Some people have “green thumbs” — mine are black. But they’re getting better.
I like to have plants on our front porch – it makes the place look welcoming and homey!
So I periodically go buy some flowers and plants, water them religiously, and it looks great!
A month or so later it looks like this, no matter how religiously I water and feed and care for them.
The most tortured example of this “skill” of mine is a poor philodendron that I have tried to kill repeatedly, only to nurse it back to health at the last second, only to then neglect it to the point of near death again so that the cycle can continue. A houseplant web site (Dave’s Garden) says about philodendrons, “The easiest plant to grow, you can almost point and the plant will start to grow for you! The heart shaped leaves can take a lot of abuse and are not fussy at all.” Obviously Dave hasn’t ever met me.
After about a dozen cycles through the “almost dead” to “feeling better” to “almost dead” pattern, about a year ago this poor, abused plant (which you can see in one of its healthier phases at the far right of the first picture above) was down to one single leaf on one single vine.
Here you can see it on the down side of a cycle, but still with at least a couple of leaves. It went downhill from here. Nonetheless, at that point I again jumped on the Good Gardener bandwagon and started nursing it back to health.

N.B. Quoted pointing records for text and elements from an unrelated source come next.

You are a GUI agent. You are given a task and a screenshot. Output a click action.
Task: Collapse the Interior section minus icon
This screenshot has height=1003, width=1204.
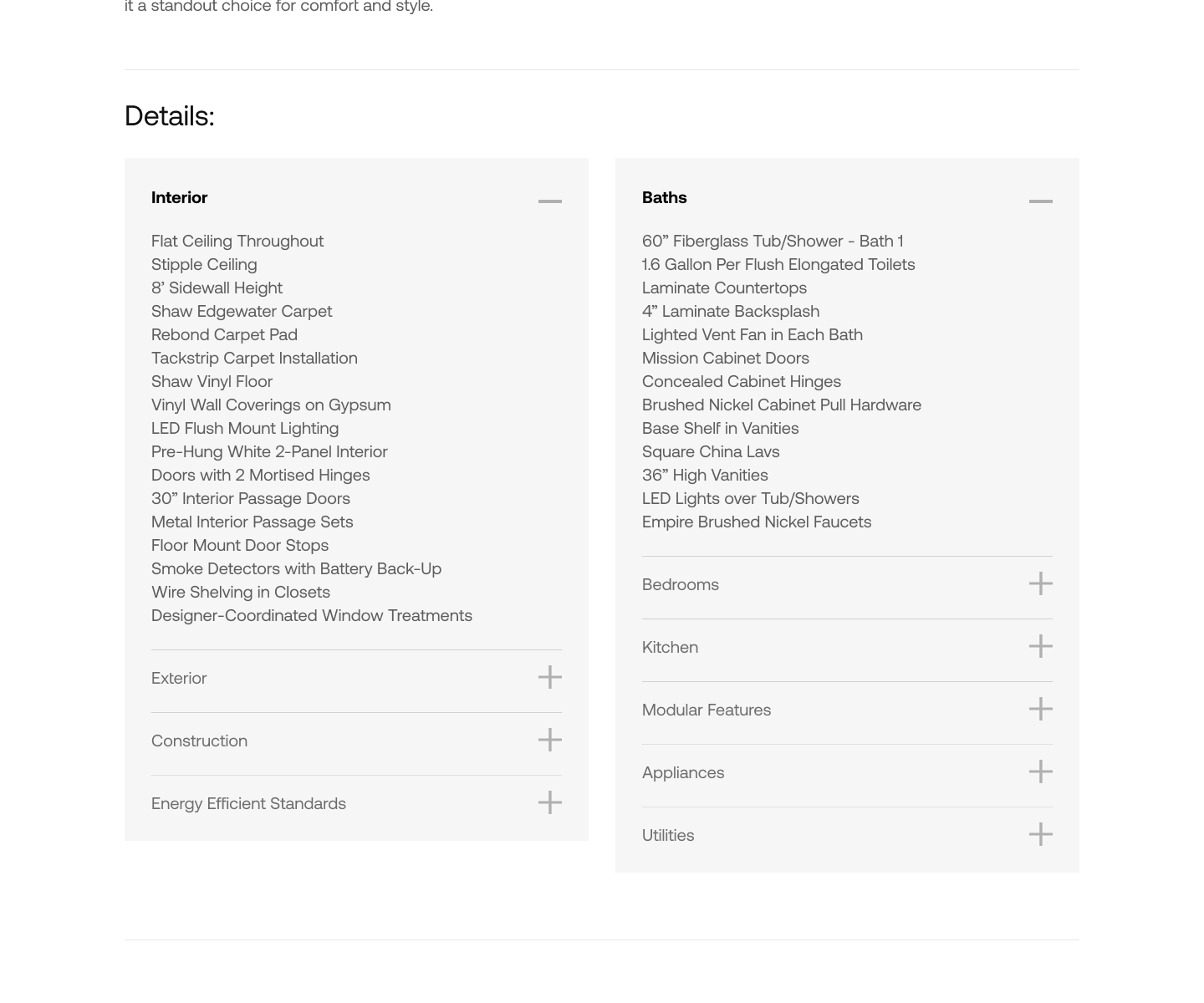(x=549, y=201)
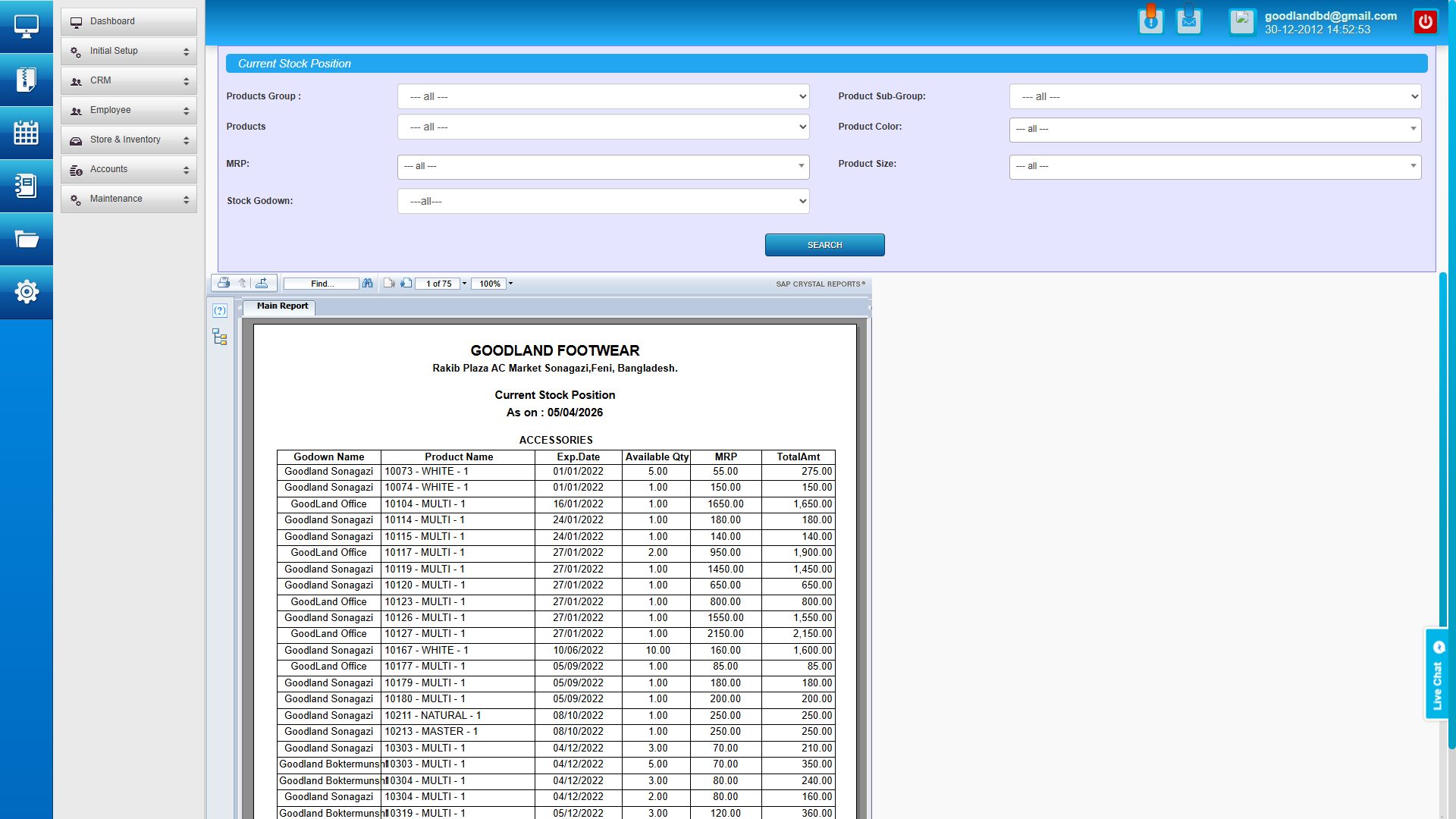
Task: Open the Dashboard monitor icon in the sidebar
Action: click(x=27, y=26)
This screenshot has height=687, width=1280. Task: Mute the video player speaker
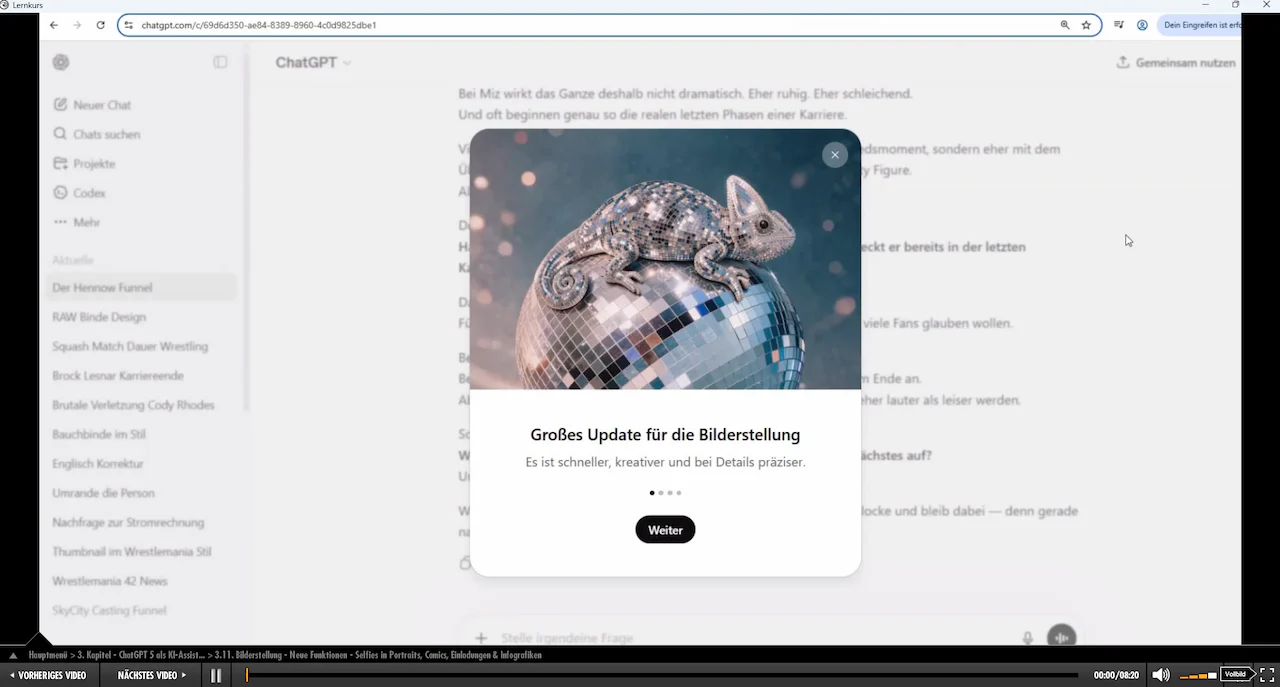(x=1160, y=675)
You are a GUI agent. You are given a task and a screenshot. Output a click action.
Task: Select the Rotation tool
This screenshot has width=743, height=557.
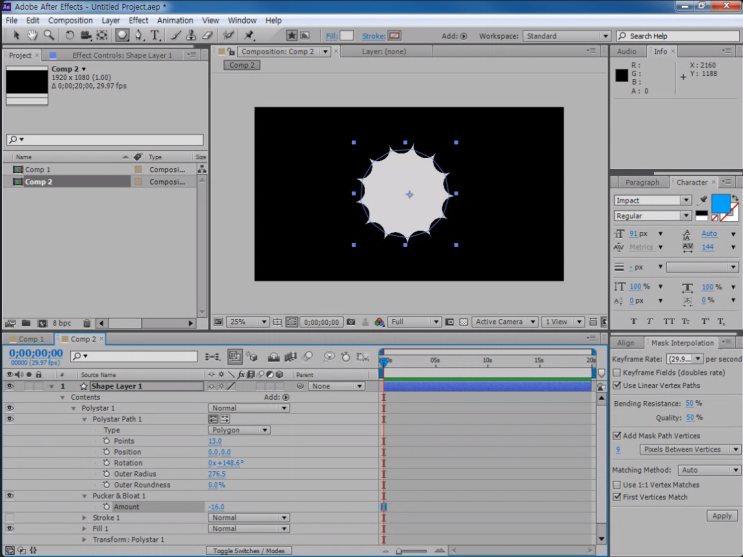(x=70, y=35)

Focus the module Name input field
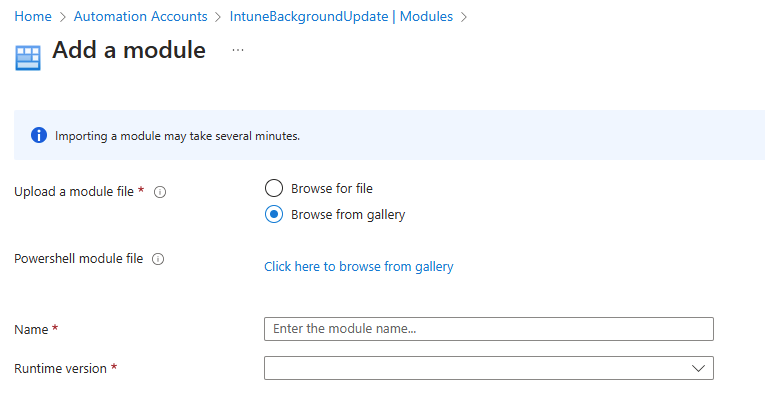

Here it is today, not quite thriving, but again on the way back with at least one foot (or vine) in the land of the living.
This is why I think that the universe is filled with life in every bizarre niche, nook, and cranny possible. If this stubborn little plant can survive all of the neglect and abuse that I inflict on it, just think what we might find under some semi-moist rock on Mars, floating in an ocean under the ice on Callisto, or even swimming in a pool of complex hydrocarbons on Europa!